In general, the ICF Core Set project defines on an empirical basis a category as relevant if it describes a problem frequently encountered in typical patients, measures an end-point in clinical trials, or emerges as relevant in discussion among health professionals. The resultant information is then summarized and implemented as the basis for a formalized consensus process involving expert health professionals (7). By including all potentially relevant categories, the selection process is comprehensive, omitting only those factors that proved to be irrelevant to designing treatment strategy or assessing outcome. Early feedback from health professionals suggested that the definition of ICF Core Sets was a step in the right direction towards establishing evidence-based measurement in rehabilitation. Due to the consensus process, the comprehensive ICF Core Sets in their present version are applicable for the assessment of individual problems and needs, and for the estimation of prognosis and the potential for rehabilitation, and for assessment of functioning in the acute and post-acute situation. As such, the comprehensive ICF Core Sets can be used to coordinate rehabilitation interventions, e.g. at the intensive care unit, or to communicate, e.g. in a rehabilitation team conference. However, a minimally sufficient data-set that is feasible in clinical practice may encompass only 20 different concepts or topics, but not much more as contained in the comprehensive ICF Core Sets. Thus, subsets can be extracted from the comprehensive Core Sets according to specific needs of the individual user.

In order to identify abbreviated ICF Core Sets, i.e. brief ICF Core Sets, suited for use in particular contexts, one must possess an adequate understanding of the methodological framework used for creating measures. The Outcome Measures in Rheumatology project identifies 3 different properties relevant to the applicability of measures, namely truth, discrimination and feasibility (8). The criterion truth refers to the question of what should be measured. As noted above, the process for the development of comprehensive ICF Core Sets assured that all the relevant aspects of functioning were included, but the empirical validation of the choice of categories remains to be completed. The criterion discrimination refers to the ability of a measure to discriminate between different states of functioning or medical conditions. A discriminating measure must enable the distinguishing between different patient groups in a cross-sectional manner, and assess change in functioning over time. Finally, the term feasibility is satisfied when a measure can, in practical terms, be applied by health professionals, given circumstances of restricted time and resources. Given this consideration, we settled on defining practical and applicable brief ICF Core Sets with no more than 20 items or ICF categories. Setting this upper limit was based on the precedent of generic health status measures, e.g. the SF-12 (9) with 12 items, or the Stanford Health Assessment Questionnaire (10) with 20 items. The categories must be selected with care, so as to remain representative of the comprehensive ICF Core Sets.

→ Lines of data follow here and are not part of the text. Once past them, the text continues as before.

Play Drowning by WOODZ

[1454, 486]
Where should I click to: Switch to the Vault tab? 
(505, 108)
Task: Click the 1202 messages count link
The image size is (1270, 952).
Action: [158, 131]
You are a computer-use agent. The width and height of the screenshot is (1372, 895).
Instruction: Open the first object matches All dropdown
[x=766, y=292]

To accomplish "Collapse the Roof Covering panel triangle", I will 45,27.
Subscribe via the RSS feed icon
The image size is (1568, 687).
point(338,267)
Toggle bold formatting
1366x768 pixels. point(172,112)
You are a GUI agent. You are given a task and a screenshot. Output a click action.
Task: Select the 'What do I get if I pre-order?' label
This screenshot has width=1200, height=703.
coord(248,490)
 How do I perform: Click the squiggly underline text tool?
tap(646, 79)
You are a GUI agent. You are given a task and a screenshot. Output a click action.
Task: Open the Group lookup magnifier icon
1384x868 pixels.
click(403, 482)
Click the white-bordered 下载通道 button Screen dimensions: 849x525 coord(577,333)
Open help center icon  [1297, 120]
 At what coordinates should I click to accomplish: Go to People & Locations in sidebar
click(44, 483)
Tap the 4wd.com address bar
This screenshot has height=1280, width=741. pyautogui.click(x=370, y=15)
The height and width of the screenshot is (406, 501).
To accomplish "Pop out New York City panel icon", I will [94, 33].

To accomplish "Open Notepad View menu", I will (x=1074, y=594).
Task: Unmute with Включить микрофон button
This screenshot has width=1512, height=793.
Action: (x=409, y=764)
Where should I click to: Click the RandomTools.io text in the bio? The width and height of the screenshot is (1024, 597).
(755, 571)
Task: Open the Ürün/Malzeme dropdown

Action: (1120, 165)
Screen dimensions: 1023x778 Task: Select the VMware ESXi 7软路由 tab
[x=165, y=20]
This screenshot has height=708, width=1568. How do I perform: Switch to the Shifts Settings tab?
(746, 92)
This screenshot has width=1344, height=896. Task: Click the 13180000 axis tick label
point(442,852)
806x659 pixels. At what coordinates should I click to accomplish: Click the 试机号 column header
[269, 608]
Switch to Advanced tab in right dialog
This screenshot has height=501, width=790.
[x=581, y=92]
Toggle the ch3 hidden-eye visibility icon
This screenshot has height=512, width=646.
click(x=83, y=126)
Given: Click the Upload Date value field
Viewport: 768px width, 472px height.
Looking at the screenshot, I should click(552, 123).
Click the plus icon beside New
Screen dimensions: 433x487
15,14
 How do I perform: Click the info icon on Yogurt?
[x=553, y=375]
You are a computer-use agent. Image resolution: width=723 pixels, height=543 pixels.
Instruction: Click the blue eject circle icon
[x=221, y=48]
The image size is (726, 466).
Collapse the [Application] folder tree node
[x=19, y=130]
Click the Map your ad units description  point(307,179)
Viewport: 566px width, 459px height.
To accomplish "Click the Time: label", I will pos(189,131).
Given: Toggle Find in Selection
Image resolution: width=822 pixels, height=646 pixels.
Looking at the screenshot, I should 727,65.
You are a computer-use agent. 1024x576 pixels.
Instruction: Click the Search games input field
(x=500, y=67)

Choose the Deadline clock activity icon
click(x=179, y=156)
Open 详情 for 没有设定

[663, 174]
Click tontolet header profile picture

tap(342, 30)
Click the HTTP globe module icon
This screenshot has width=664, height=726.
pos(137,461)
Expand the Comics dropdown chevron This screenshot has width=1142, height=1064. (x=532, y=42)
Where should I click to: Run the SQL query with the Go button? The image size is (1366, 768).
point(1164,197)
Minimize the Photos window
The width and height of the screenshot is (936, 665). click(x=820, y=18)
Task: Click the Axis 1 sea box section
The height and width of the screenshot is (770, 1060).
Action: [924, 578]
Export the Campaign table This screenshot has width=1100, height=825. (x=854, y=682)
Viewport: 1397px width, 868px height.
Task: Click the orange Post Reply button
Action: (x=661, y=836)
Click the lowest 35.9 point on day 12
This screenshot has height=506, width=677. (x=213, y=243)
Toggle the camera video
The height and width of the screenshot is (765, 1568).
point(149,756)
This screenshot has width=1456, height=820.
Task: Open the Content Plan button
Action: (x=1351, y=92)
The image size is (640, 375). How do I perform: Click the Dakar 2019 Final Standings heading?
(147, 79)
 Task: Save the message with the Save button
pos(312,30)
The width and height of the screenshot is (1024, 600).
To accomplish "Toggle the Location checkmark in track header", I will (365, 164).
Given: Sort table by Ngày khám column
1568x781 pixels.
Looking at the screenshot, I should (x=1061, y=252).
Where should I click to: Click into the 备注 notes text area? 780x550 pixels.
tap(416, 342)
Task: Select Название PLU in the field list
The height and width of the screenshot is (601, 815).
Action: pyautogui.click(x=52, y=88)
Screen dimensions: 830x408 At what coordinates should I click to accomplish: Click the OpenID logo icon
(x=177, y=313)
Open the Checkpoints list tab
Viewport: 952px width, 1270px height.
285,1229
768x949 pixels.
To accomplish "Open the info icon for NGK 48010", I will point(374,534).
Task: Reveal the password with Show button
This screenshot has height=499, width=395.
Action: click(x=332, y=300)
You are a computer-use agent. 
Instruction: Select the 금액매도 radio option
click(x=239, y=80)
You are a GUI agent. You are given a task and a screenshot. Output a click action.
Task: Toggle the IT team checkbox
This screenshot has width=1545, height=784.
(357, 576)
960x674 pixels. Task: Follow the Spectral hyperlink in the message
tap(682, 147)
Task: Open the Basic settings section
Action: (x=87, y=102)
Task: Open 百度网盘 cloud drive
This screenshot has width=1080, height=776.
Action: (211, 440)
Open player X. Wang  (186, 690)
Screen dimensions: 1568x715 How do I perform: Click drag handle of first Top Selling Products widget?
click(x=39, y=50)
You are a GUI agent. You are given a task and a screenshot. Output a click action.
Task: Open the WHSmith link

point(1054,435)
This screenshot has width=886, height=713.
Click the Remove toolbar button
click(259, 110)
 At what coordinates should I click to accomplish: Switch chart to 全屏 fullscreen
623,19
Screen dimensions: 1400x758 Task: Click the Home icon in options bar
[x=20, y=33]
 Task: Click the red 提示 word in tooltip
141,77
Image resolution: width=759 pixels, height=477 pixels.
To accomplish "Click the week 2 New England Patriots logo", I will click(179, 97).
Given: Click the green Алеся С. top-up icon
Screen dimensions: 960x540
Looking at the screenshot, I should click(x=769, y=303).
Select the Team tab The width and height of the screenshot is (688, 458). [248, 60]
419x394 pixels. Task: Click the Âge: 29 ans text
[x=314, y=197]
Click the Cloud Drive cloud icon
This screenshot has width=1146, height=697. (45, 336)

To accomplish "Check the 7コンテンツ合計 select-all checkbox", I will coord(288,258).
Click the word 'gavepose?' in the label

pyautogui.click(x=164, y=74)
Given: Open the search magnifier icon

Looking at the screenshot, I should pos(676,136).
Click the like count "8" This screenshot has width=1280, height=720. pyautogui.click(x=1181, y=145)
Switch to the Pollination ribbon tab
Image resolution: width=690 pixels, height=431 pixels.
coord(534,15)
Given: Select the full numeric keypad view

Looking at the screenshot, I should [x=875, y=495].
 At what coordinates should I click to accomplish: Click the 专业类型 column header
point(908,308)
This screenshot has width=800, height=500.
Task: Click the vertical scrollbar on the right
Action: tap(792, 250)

Therefore, to satisfy the criteria truth, discrimination and feasibility for these comprehensive and brief ICF Core Sets, we make a point of validating the comprehensive ICF Core Sets and identifying candidate categories for practical and applicable subsets, the brief ICF Core Sets.

The first objective of the present study was to describe the empirical process used for validating the comprehensive ICF Core Sets. A further objective of this study was to propose general methods for identifying candidate categories for brief ICF Core Sets, selected from the comprehensive acute and post-acute ICF Core Sets.


Study design and population

The study design was a prospective multi-centre cohort study conducted from May 2005 to August 2008. The study population was recruited from 5 acute hospitals and 9 early post-acute rehabilitation facilities, including 5 facilities specialized in geriatric rehabilitation (Appendix I). Patients were eligible if they were at least 18 years of age and received rehabilitation interventions for musculoskeletal, neurological or cardiopulmonary injury or disease. On the basis of these inclusion criteria, participants were selected consecutively by the study centre coordinators. Informed consent was obtained from the patients or from the patient’s care giver in cases where the patient was unable to make an informed decision. Approval was obtained from institutional ethics committees from all involved institutions prior to starting the study.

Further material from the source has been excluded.